--- Begin DOCUMENT SECTION ---

RE: Request for Information

From: Whistler, Ken <>
Date: Thu, 24 Jul 2014 17:45:25 +0000

Fantasai asked:

> I would like to request that Unicode include, for each writing system it
> encodes, some information on how it might justify.

Following up on the comment and examples provided by Richard
Wordingham, I'd like to emphasize a relevant point:

Scripts may be used for *multiple* (different) writing systems.

Rules for justification of text are aspects of writing systems,
orthographies, and typographical conventions -- and are not
inherent properties of scripts.

So while there may be strong tendencies for certain scripts to
fall into certain typographical practices, including behavior for
text justification, I don't think that information is inherent
to scripts per se. And it would be misleading and gardenpathy
for the Unicode Standard to try to treat justification as
somehow inhering to scripts.

Note also that there are many cases where there is even argumentation
over the edge cases for script identity -- where one script's
behavior bleeds into another's historically, or where the status
of certain elements as borrowed elements from another script
into a certain orthography or as nativized elements borrowed
from another script *into* a script (thereby requiring
separate encoding).

I think it would make more sense to turn fantasai's query on its
head, as it were: First categorize what kinds of systems of
justification there are, and then start filling in, from best
understood out to the fringes of knowledge of practice, what
writing systems (using what script or combination of scripts)
are attested as regularly using each system. Lacunae are
inevitable, however.

I think it is just a mistake to assume from a query on the Script
property identity of a character, what justification rule should
apply to it in text.

Note also that for many scripts there is no established modern
typographical practice, so it is basically unknown or meaningless
to ask what the justification rules are for it. Modern typographers
setting old material will eventually make up the rules, and those
will *become* the answer, but the Unicode Consortium cannot
look at pictures of fragmentary Byzantine seals or fragments of
papyri and *determine* what some normative (or even informative)
property of justification should be for the script in such a

--- End DOCUMENT SECTION ---

TO-DO LIST.
• a. According to the mailing-list reply, rules for justification of text are aspects of which things? List all of them.
• b. In the mailing-list reply, whose comment and examples is the message following up on?
• c. Transcribe the stretch of the mailing-list reply from "Note also that for" through "(or even informative)" word for word.

--- Begin INFORMATION SHOWN ---

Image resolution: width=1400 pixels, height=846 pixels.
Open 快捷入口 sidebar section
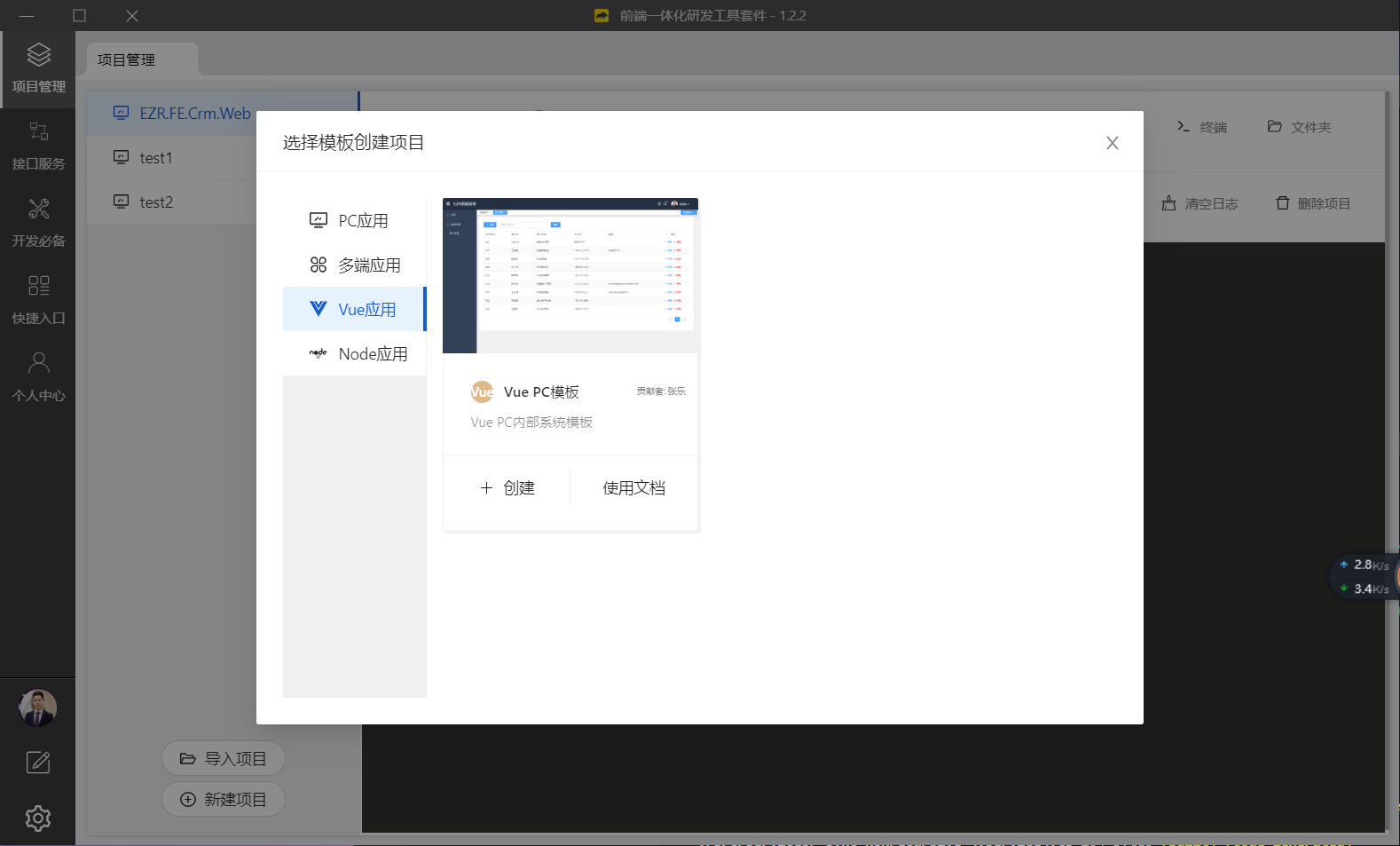(38, 300)
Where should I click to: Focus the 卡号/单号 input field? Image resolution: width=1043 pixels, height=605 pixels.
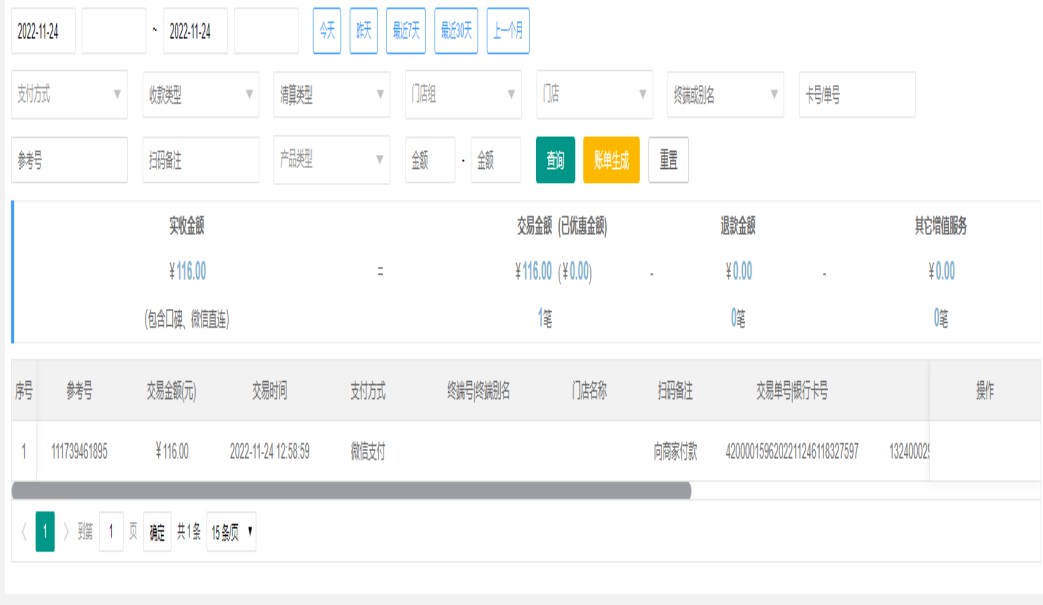[857, 94]
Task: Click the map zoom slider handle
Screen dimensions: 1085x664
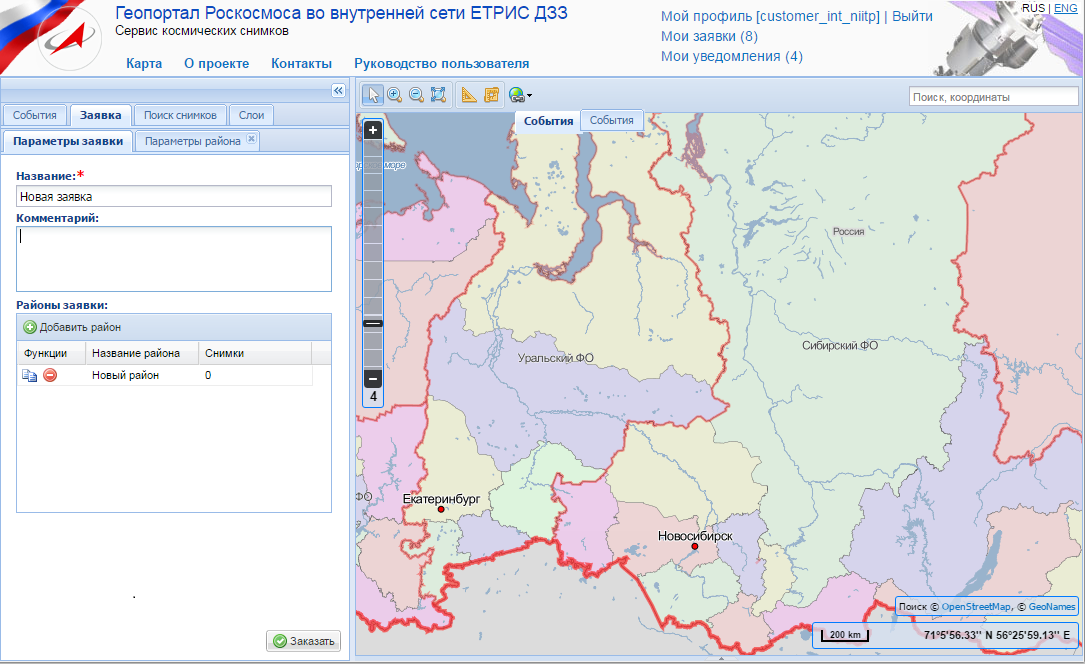Action: click(x=373, y=324)
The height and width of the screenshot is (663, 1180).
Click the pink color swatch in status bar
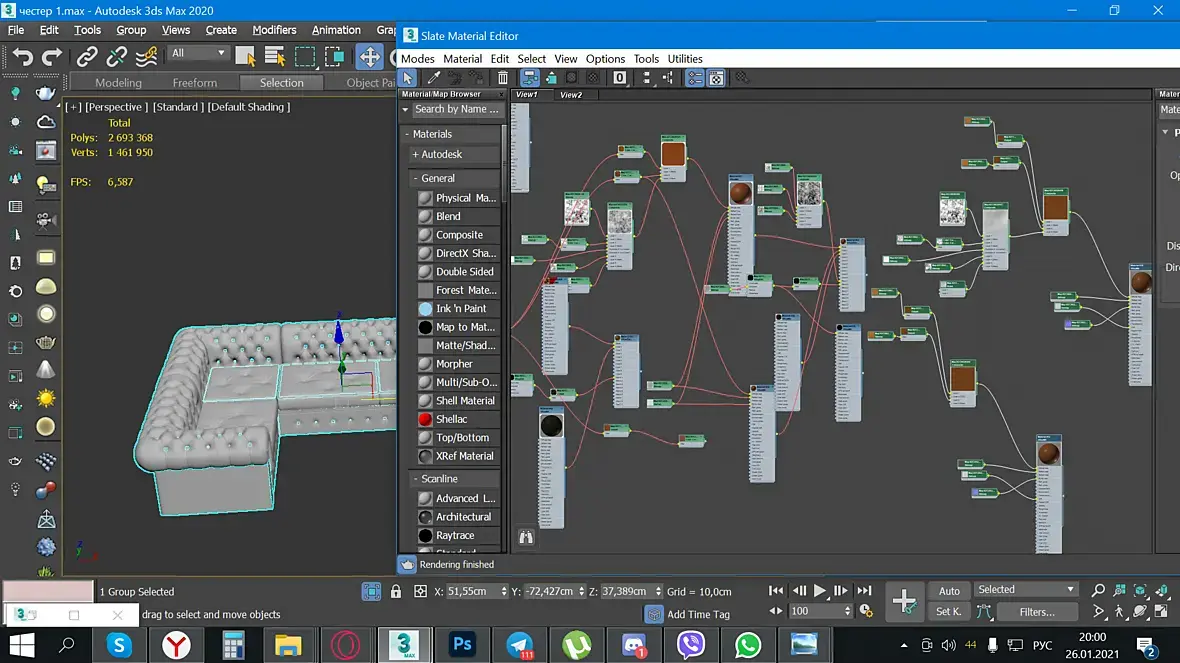(x=48, y=591)
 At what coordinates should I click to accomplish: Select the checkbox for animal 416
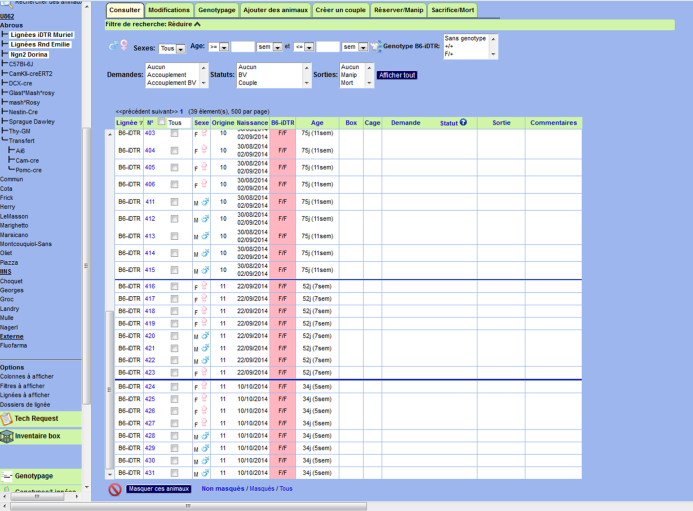[x=175, y=286]
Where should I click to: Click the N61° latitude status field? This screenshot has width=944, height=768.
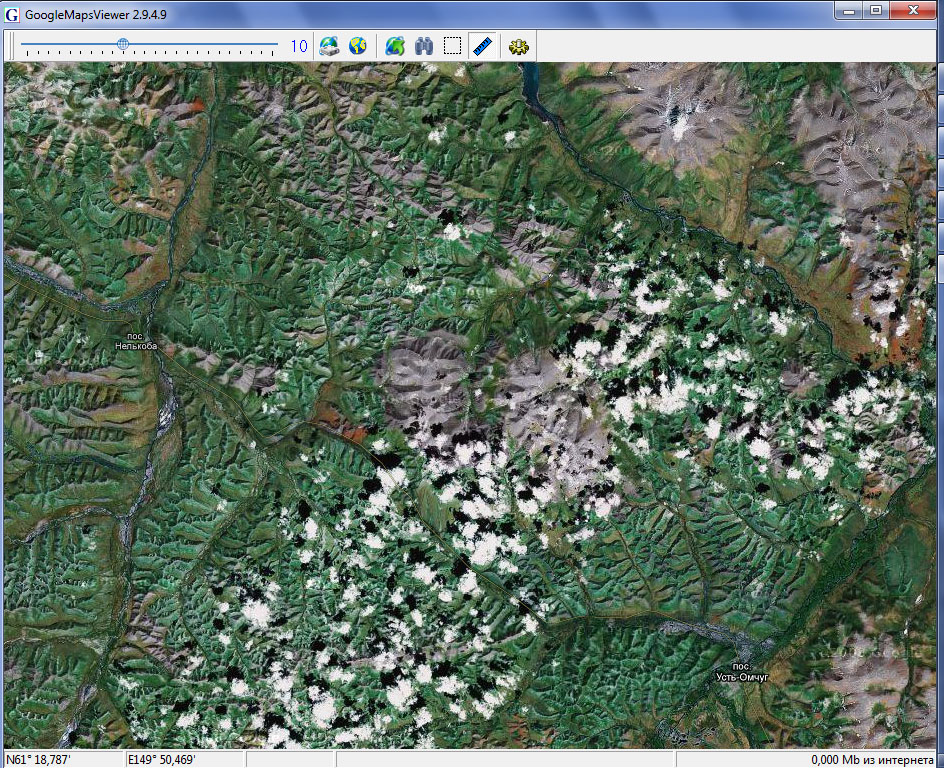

--- End INFORMATION SHOWN ---

EXERCISE RESULTS.
• a. writing systems, orthographies, typographical conventions

• b. Richard Wordingham's

• c.
Note also that for many scripts there is no established modern
typographical practice, so it is basically unknown or meaningless
to ask what the justification rules are for it. Modern typographers
setting old material will eventually make up the rules, and those
will *become* the answer, but the Unicode Consortium cannot
look at pictures of fragmentary Byzantine seals or fragments of
papyri and *determine* what some normative (or even informative)